Rapid treatment of whole cells and RNA viruses for analysis of RNA by slot blot hybridization

To avoid extensive manipulation for the purification of RNA from cells, several methods were evaluated for the direct release of RNA from influenza virus infected cells and supernatants using slot blot hybridization and non-radioactive probes. Treatment with an equal volume of 10 M aqueous guanidine hydrochloride produced the best hybridization signal. Less, but significant amounts of RNA were also released using the following treatments: dilute alkali (final concentration of 0.16 M NaOH) or 100°C/5 min or RNA sample buffer containing formamide/ formaldehyde, then heating at 65°C/10 min.

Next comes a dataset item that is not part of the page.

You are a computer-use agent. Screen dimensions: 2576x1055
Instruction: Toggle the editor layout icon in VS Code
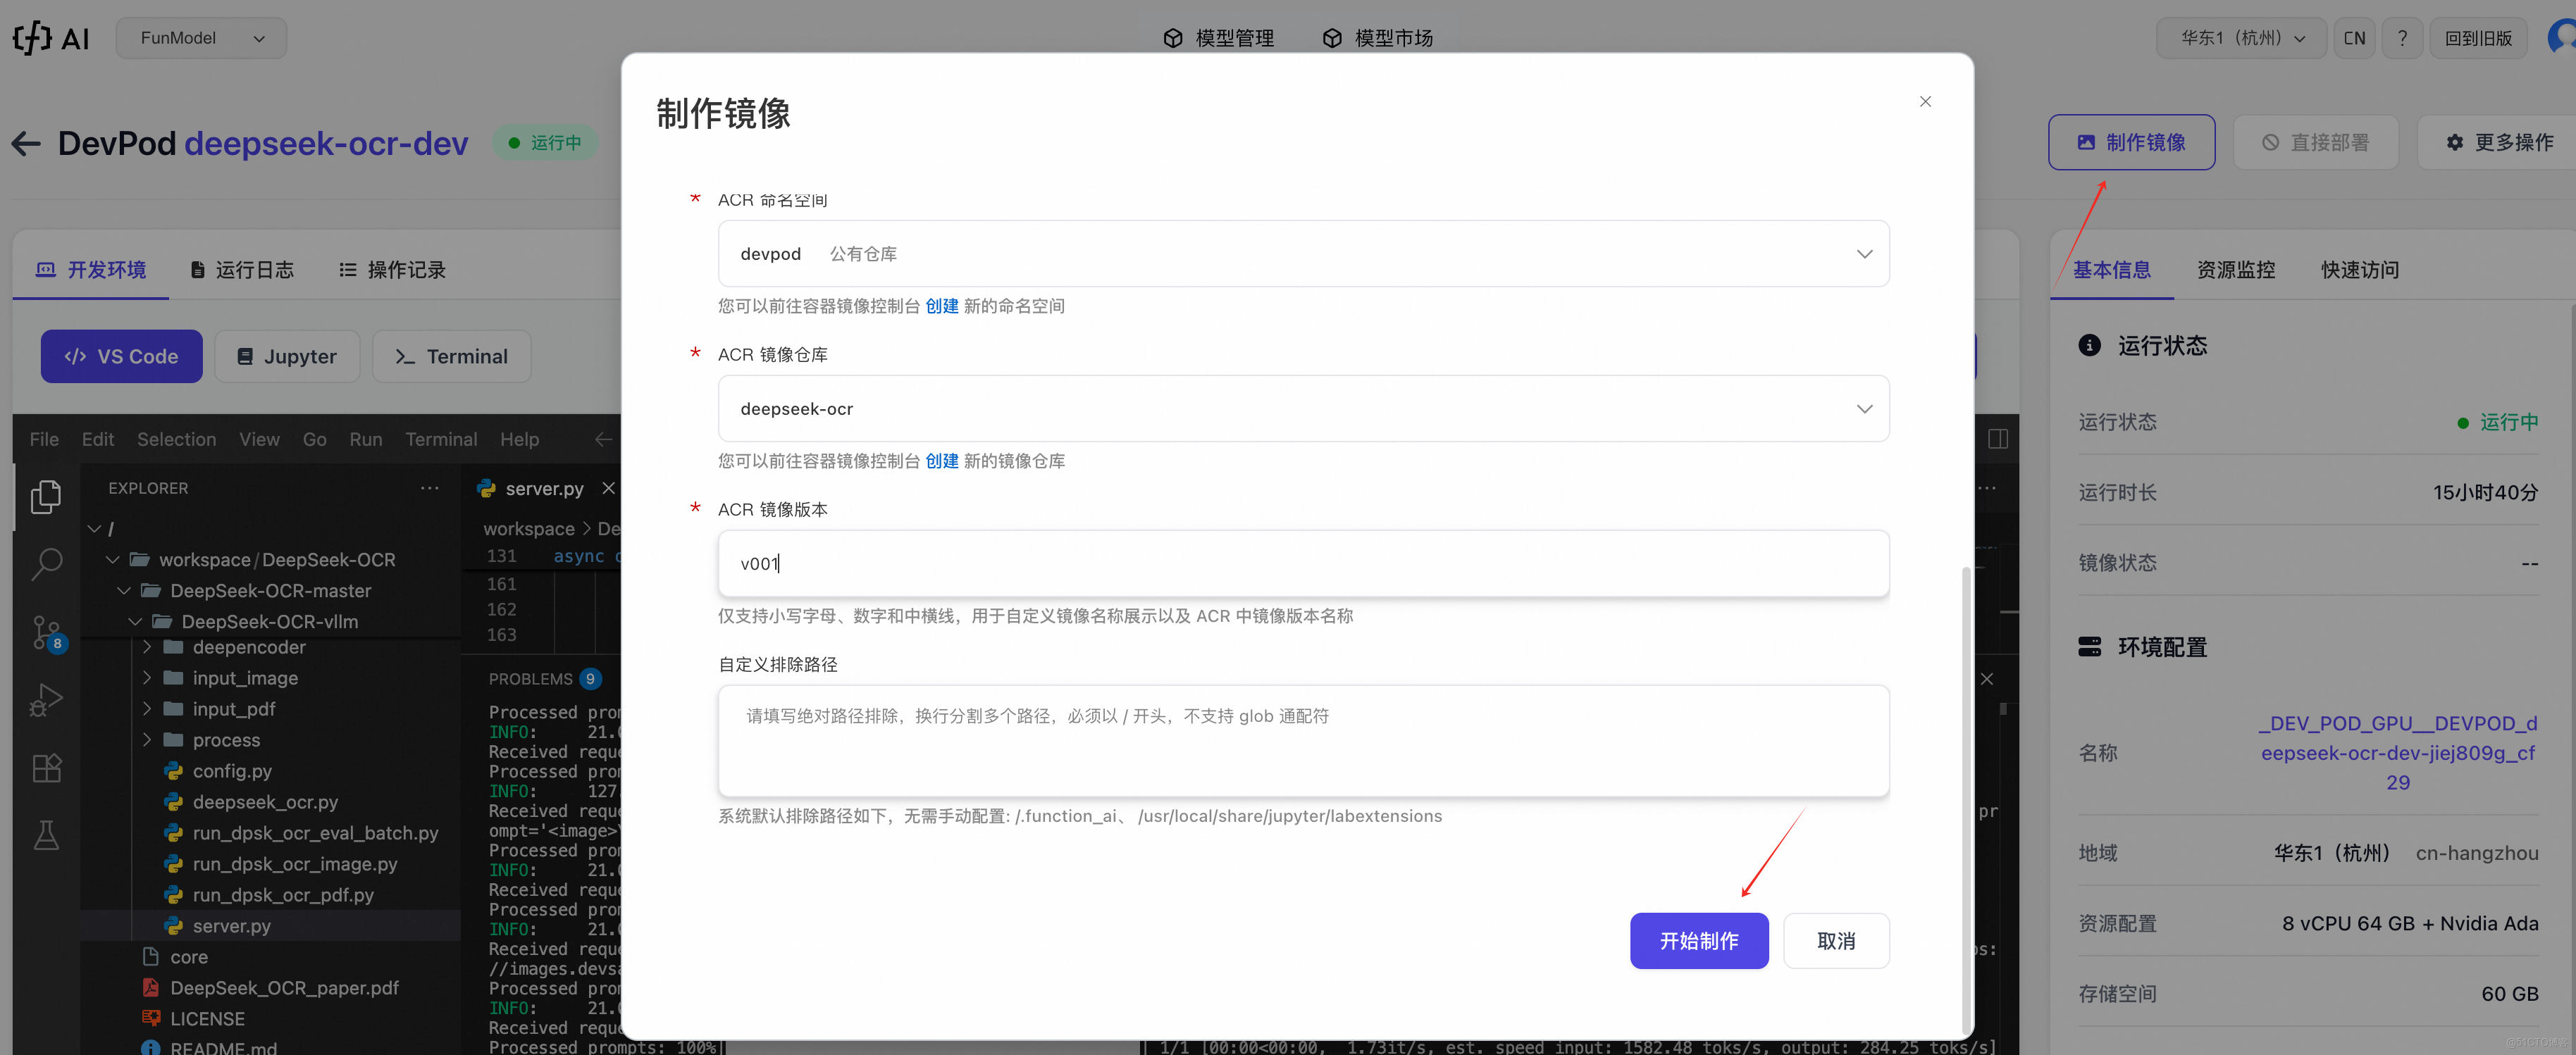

Despite the presence of large amounts of cell debris, RNA from guanidine hydrochloride treated whole cell extracts bound quantitatively to the positively charged nylon membranes. The sensitivity of RNA detection when whole cell extracts treated with guanidine hydrochloride were probed with a digoxigenin labelled cDNA probe was similar to the detection of RNA in highly purified, protein free samples. Three positively charged membranes were tested (from Amersham, ICN and Boehringer Mannheim) using two alkaline phosphatase substrates, NBT-X phos, and a chemiluminescent substrate, 3-(2'-spiroadamantane)-4-methoxy-4-(3'-phosphoyloxy)-phenyl-1-1,2-dioextane (AMPPD) and a peroxidase substrate, tetramethylbenzidine (TMB). The Boehringer Mannheim membrane had the highest sensitivity for the alkaline phosphatase substrates, but the peroxidase reaction with the TMB substrate was the most consistently sensitive, irrespective of which membrane was used. The ability to quantitatively detect RNA from whole cells without any purification will allow the rapid screening of large numbers of samples for specific RNA species in research or diagnostic laboratories.